— EXERCISE DIRECTIONS —
List every line in this data where the string "computer" occurs.
======== THE DATA
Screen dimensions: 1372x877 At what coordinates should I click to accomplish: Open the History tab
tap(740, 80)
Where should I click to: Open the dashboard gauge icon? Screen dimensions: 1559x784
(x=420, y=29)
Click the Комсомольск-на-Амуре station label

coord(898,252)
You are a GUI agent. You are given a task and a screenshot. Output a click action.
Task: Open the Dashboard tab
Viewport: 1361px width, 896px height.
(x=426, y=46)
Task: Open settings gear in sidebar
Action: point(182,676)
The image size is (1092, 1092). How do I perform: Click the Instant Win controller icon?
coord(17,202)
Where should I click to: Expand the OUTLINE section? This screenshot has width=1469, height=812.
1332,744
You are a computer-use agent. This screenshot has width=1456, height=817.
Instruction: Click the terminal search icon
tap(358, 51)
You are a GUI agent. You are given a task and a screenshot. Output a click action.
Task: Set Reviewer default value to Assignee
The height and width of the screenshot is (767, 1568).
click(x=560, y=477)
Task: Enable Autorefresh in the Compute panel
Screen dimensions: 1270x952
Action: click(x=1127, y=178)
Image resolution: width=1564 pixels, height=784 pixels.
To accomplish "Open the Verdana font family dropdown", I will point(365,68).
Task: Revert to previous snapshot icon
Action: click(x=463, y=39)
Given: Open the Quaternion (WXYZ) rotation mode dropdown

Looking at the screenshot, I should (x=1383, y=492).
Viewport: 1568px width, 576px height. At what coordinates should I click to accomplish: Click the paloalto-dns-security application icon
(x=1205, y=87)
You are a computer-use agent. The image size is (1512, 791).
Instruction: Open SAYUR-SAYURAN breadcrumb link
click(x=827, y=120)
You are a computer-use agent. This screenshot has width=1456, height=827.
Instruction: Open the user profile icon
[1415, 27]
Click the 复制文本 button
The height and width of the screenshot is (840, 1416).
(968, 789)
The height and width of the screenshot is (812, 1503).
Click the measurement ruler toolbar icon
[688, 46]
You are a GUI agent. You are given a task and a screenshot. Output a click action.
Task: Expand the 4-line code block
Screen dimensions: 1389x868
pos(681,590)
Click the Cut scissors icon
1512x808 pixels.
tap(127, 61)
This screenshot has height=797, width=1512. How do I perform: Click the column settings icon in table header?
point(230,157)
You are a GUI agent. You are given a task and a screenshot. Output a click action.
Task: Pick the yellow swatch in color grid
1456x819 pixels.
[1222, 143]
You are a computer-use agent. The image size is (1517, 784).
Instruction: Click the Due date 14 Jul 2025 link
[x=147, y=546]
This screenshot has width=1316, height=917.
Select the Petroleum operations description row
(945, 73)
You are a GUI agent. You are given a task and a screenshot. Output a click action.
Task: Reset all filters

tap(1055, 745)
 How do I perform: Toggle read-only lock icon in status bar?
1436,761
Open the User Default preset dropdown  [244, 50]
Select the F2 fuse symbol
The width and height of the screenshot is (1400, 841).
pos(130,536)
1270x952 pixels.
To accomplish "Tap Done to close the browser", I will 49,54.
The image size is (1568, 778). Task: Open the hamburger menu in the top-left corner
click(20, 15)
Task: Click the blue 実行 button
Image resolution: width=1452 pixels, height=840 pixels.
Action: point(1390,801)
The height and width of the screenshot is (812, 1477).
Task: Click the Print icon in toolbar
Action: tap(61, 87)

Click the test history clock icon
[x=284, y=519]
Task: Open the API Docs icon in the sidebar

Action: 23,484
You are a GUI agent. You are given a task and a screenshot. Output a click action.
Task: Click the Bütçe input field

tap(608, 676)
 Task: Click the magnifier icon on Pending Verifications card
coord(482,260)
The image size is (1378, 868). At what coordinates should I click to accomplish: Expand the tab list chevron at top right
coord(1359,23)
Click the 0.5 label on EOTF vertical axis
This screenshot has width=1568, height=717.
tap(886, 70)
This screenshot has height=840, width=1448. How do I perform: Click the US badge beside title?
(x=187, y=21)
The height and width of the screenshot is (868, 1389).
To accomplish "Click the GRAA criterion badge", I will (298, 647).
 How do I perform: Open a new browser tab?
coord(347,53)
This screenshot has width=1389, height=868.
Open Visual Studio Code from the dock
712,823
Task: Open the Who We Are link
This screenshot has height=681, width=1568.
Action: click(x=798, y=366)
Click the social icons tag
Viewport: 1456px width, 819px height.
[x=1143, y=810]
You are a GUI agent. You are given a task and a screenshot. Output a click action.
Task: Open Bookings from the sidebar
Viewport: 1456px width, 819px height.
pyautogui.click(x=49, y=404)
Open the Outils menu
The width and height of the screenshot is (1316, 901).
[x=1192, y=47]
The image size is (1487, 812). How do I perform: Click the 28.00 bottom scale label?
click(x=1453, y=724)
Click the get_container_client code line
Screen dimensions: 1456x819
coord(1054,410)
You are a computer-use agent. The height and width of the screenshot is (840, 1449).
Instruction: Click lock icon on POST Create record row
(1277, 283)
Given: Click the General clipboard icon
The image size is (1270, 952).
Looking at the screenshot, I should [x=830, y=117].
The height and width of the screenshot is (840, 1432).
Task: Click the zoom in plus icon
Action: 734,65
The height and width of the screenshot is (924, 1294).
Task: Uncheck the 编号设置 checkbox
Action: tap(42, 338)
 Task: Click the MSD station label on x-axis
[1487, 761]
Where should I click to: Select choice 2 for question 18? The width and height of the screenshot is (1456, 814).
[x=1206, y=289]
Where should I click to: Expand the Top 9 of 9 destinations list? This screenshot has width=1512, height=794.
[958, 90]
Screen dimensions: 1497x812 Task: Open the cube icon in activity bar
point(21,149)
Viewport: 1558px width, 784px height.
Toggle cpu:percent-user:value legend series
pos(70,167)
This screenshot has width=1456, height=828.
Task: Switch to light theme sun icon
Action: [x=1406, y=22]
================
— OUTPUT FOR THIS EXERCISE —
You are a computer-use agent. This screenshot has width=1456, height=817.
You are a computer-use agent. The image size is (1512, 791).
You are a computer-use agent. This screenshot has width=1456, height=827.
You are a computer-use agent. The image size is (1517, 784).
You are a computer-use agent. The height and width of the screenshot is (840, 1449).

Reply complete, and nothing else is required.